Der deutsche Hang zur Katastrophe
Die Neigung zur permanenten Dramatisierung entspringt einem tief verwurzelten kulturellen Muster. Wir Deutschen scheinen eine seltsame Vorliebe für das Scheitern zu haben – nicht nur das eigene, sondern vor allem das unserer Repräsentanten.

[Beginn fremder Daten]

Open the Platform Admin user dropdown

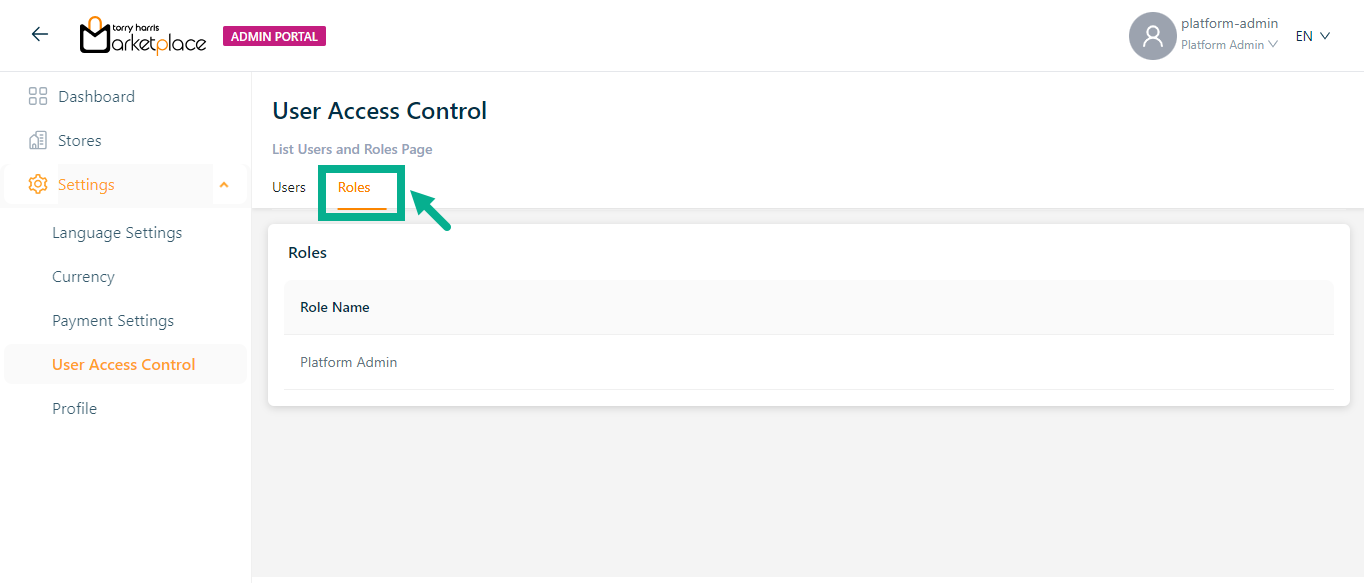coord(1229,45)
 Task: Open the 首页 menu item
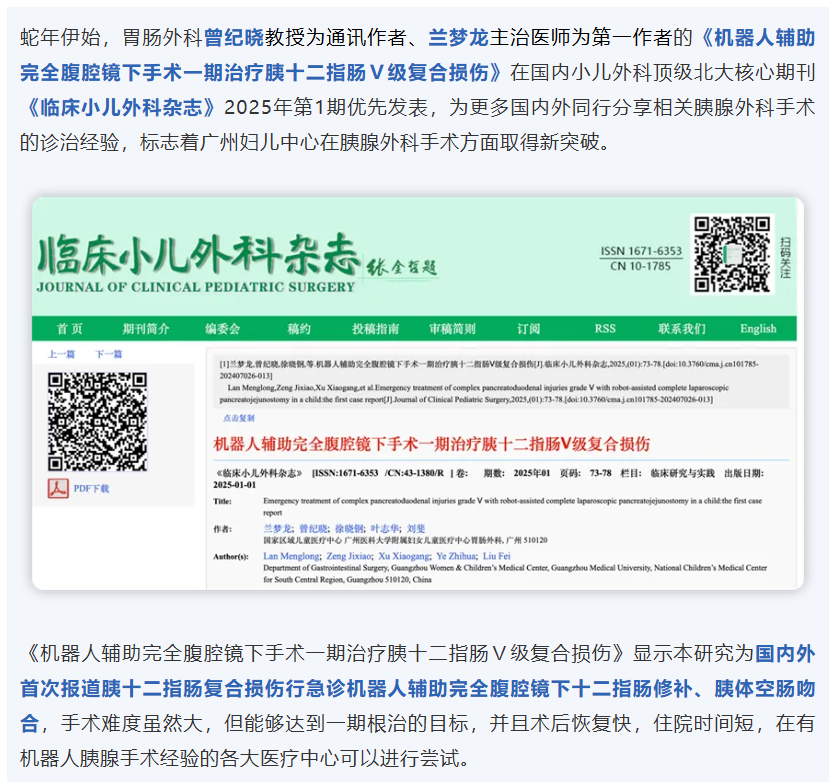pos(69,329)
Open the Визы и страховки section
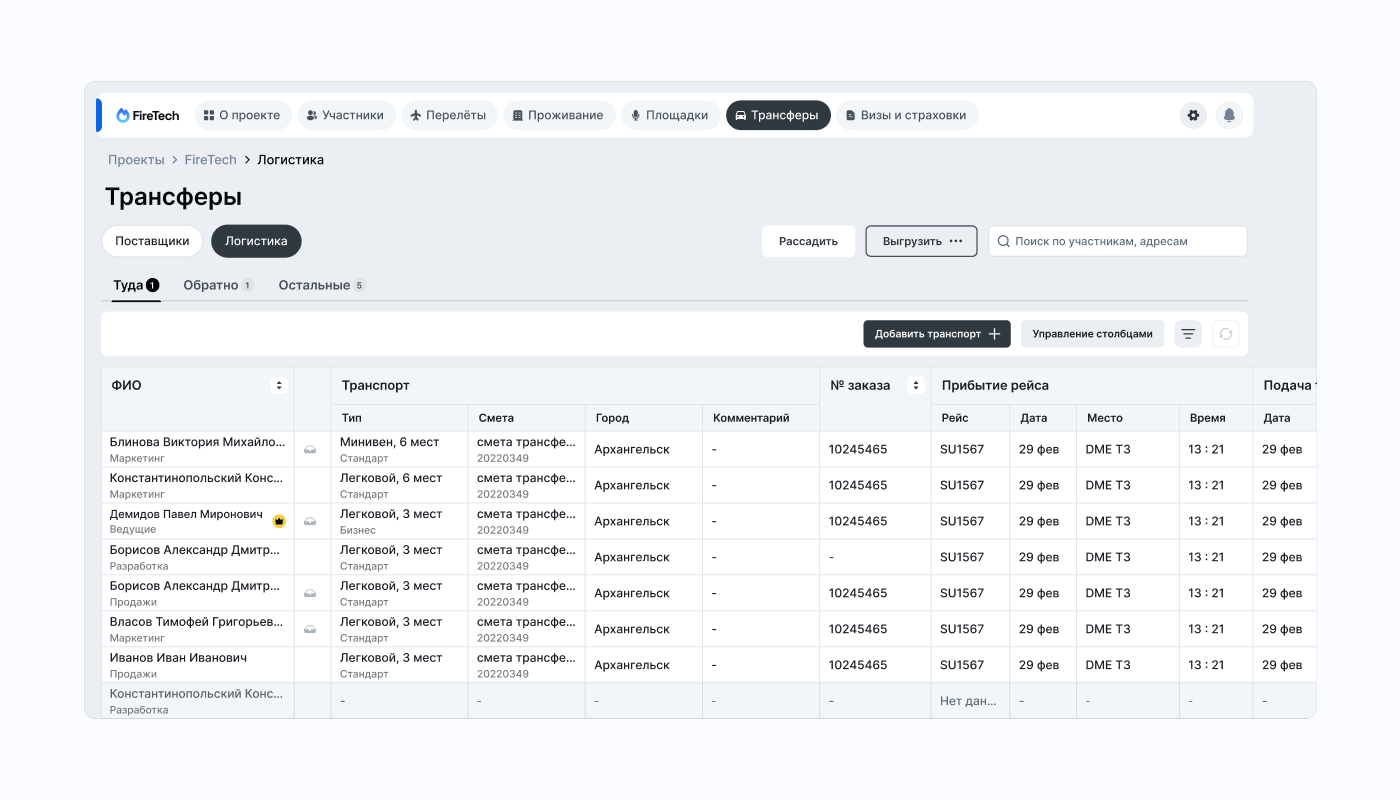 906,115

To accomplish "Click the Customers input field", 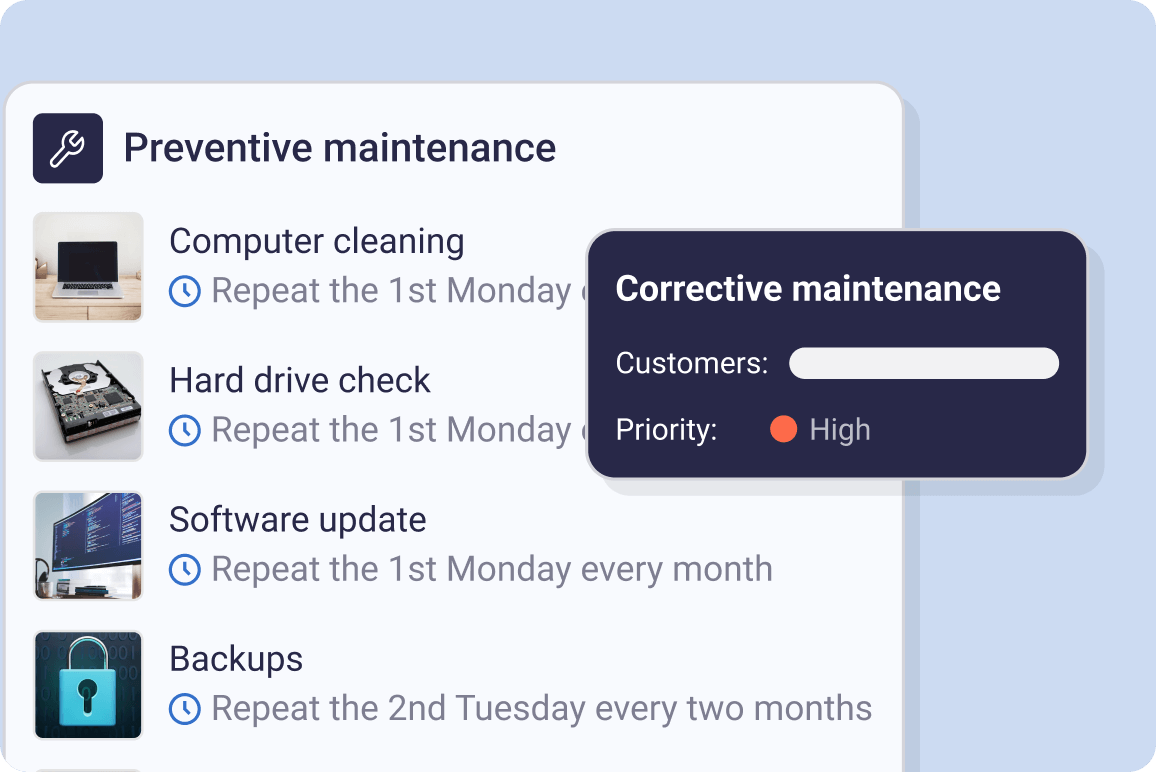I will pos(923,363).
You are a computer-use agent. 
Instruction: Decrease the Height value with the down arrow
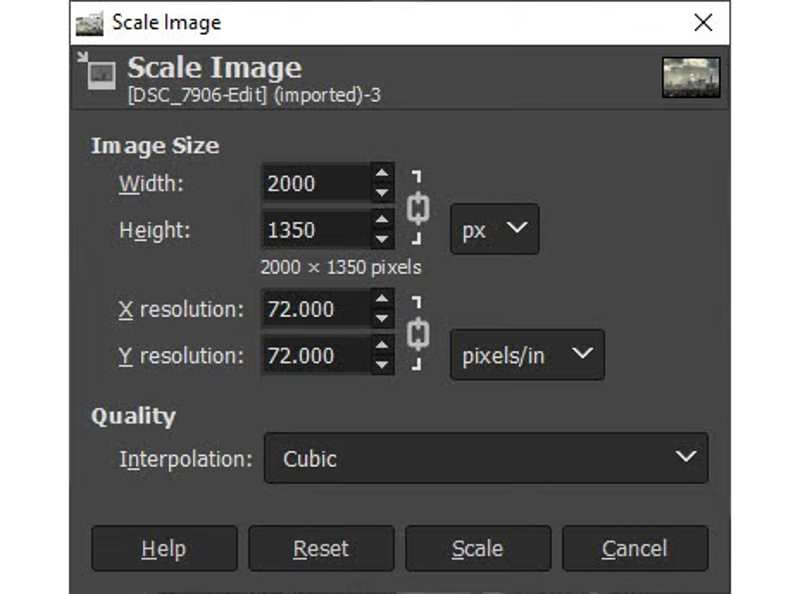pyautogui.click(x=382, y=239)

Die Bewertung der Wirtschaftsdaten in den deutschen Leitmedien griff in vielen Berichten stärker zu negativen Narrativen, als es die realen Zahlen und der gesamteuropäische Vergleich rechtfertigten. Das leichte Wachstum, das gegenüber den Prognosen sogar besser ausfiel und Deutschland im EU-Spiegel dem oberen Mittelfeld zuordnet, wurde oft nur als Randnotiz behandelt.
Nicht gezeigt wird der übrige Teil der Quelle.